---- RECORDS

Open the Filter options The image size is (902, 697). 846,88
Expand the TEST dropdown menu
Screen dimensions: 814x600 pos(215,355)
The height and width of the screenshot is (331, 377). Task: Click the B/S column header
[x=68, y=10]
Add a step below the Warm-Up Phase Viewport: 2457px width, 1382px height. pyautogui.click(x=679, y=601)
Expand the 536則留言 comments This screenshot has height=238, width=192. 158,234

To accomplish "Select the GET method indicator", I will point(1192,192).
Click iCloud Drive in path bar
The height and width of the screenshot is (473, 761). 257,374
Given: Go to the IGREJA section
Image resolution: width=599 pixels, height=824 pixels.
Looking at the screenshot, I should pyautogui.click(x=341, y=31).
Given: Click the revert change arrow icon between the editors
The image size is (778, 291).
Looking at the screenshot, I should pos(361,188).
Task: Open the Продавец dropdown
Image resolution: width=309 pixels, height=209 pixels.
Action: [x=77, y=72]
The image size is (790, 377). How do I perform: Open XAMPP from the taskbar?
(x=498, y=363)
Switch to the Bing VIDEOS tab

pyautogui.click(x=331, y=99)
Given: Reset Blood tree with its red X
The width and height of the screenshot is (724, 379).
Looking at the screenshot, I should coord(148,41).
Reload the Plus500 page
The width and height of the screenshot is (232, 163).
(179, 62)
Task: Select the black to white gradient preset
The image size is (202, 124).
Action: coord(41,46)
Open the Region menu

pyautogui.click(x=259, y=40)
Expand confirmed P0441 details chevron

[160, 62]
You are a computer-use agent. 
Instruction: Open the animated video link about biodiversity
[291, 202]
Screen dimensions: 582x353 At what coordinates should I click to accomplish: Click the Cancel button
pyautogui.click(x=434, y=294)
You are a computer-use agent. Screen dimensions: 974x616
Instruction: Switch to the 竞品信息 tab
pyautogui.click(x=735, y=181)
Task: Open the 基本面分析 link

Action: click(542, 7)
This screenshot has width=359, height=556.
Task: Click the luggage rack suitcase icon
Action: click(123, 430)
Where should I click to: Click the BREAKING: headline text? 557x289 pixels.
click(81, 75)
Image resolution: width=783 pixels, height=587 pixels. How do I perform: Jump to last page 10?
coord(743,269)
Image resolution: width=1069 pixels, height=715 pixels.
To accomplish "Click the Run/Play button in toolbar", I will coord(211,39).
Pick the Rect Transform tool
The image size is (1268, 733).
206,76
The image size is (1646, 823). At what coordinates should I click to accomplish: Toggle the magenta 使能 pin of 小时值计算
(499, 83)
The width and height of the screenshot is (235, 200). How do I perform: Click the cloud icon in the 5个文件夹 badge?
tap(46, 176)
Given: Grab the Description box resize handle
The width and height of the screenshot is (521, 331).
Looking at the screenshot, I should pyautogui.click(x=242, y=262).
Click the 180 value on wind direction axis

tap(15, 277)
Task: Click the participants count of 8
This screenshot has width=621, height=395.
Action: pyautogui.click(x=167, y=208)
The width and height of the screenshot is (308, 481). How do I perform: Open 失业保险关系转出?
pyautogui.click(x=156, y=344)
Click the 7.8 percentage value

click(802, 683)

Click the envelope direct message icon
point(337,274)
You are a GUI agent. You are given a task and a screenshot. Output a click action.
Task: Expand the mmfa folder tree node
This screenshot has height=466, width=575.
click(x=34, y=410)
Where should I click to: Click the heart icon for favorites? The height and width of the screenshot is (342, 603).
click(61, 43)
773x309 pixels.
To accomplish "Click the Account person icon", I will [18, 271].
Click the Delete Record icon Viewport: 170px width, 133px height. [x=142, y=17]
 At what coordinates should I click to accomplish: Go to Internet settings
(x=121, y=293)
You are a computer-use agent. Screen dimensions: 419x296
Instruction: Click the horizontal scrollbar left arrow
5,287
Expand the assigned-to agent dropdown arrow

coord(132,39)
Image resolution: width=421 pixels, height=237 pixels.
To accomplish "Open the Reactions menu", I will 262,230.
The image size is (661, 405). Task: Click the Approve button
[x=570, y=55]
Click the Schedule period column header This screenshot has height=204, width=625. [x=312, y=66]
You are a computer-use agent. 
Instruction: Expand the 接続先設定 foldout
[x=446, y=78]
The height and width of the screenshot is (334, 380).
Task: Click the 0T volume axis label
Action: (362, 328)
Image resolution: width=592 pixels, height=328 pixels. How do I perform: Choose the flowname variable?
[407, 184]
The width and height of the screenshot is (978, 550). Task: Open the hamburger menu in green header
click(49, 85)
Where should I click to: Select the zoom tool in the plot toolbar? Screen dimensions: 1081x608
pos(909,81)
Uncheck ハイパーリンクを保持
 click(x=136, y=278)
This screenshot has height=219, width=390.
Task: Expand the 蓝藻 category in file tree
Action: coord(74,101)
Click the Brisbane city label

--------

◆ THE PROBLEM ◆
Your job is to transcribe the listing exactly, line for line.

◆ COMPLETED TASK ◆
Open the Filter options The image size is (902, 697). 846,88
Expand the TEST dropdown menu
Screen dimensions: 814x600 pos(215,355)
The height and width of the screenshot is (331, 377). Task: Click the B/S column header
[x=68, y=10]
Add a step below the Warm-Up Phase Viewport: 2457px width, 1382px height. pyautogui.click(x=679, y=601)
Expand the 536則留言 comments This screenshot has height=238, width=192. 158,234

To accomplish "Select the GET method indicator", I will point(1192,192).
Click iCloud Drive in path bar
The height and width of the screenshot is (473, 761). 257,374
Given: Go to the IGREJA section
Image resolution: width=599 pixels, height=824 pixels.
Looking at the screenshot, I should pyautogui.click(x=341, y=31).
Given: Click the revert change arrow icon between the editors
The image size is (778, 291).
Looking at the screenshot, I should pos(361,188).
Task: Open the Продавец dropdown
Image resolution: width=309 pixels, height=209 pixels.
Action: [x=77, y=72]
The image size is (790, 377). How do I perform: Open XAMPP from the taskbar?
(x=498, y=363)
Switch to the Bing VIDEOS tab

pyautogui.click(x=331, y=99)
Given: Reset Blood tree with its red X
The width and height of the screenshot is (724, 379).
Looking at the screenshot, I should coord(148,41).
Reload the Plus500 page
The width and height of the screenshot is (232, 163).
(179, 62)
Task: Select the black to white gradient preset
The image size is (202, 124).
Action: coord(41,46)
Open the Region menu

pyautogui.click(x=259, y=40)
Expand confirmed P0441 details chevron

[160, 62]
You are a computer-use agent. 
Instruction: Open the animated video link about biodiversity
[291, 202]
Screen dimensions: 582x353 At what coordinates should I click to accomplish: Click the Cancel button
pyautogui.click(x=434, y=294)
You are a computer-use agent. Screen dimensions: 974x616
Instruction: Switch to the 竞品信息 tab
pyautogui.click(x=735, y=181)
Task: Open the 基本面分析 link

Action: click(542, 7)
This screenshot has width=359, height=556.
Task: Click the luggage rack suitcase icon
Action: click(123, 430)
Where should I click to: Click the BREAKING: headline text? 557x289 pixels.
click(81, 75)
Image resolution: width=783 pixels, height=587 pixels. How do I perform: Jump to last page 10?
coord(743,269)
Image resolution: width=1069 pixels, height=715 pixels.
To accomplish "Click the Run/Play button in toolbar", I will coord(211,39).
Pick the Rect Transform tool
The image size is (1268, 733).
206,76
The image size is (1646, 823). At what coordinates should I click to accomplish: Toggle the magenta 使能 pin of 小时值计算
(499, 83)
The width and height of the screenshot is (235, 200). How do I perform: Click the cloud icon in the 5个文件夹 badge?
tap(46, 176)
Given: Grab the Description box resize handle
The width and height of the screenshot is (521, 331).
Looking at the screenshot, I should pyautogui.click(x=242, y=262).
Click the 180 value on wind direction axis

tap(15, 277)
Task: Click the participants count of 8
This screenshot has width=621, height=395.
Action: pyautogui.click(x=167, y=208)
The width and height of the screenshot is (308, 481). How do I perform: Open 失业保险关系转出?
pyautogui.click(x=156, y=344)
Click the 7.8 percentage value

click(802, 683)

Click the envelope direct message icon
point(337,274)
You are a GUI agent. You are given a task and a screenshot. Output a click action.
Task: Expand the mmfa folder tree node
This screenshot has height=466, width=575.
click(x=34, y=410)
Where should I click to: Click the heart icon for favorites? The height and width of the screenshot is (342, 603).
click(61, 43)
773x309 pixels.
To accomplish "Click the Account person icon", I will [18, 271].
Click the Delete Record icon Viewport: 170px width, 133px height. [x=142, y=17]
 At what coordinates should I click to accomplish: Go to Internet settings
(x=121, y=293)
You are a computer-use agent. Screen dimensions: 419x296
Instruction: Click the horizontal scrollbar left arrow
5,287
Expand the assigned-to agent dropdown arrow

coord(132,39)
Image resolution: width=421 pixels, height=237 pixels.
To accomplish "Open the Reactions menu", I will 262,230.
The image size is (661, 405). Task: Click the Approve button
[x=570, y=55]
Click the Schedule period column header This screenshot has height=204, width=625. [x=312, y=66]
You are a computer-use agent. 
Instruction: Expand the 接続先設定 foldout
[x=446, y=78]
The height and width of the screenshot is (334, 380).
Task: Click the 0T volume axis label
Action: (362, 328)
Image resolution: width=592 pixels, height=328 pixels. How do I perform: Choose the flowname variable?
[407, 184]
The width and height of the screenshot is (978, 550). Task: Open the hamburger menu in green header
click(49, 85)
Where should I click to: Select the zoom tool in the plot toolbar? Screen dimensions: 1081x608
pos(909,81)
Uncheck ハイパーリンクを保持
 click(x=136, y=278)
This screenshot has height=219, width=390.
Task: Expand the 蓝藻 category in file tree
Action: coord(74,101)
Click the Brisbane city label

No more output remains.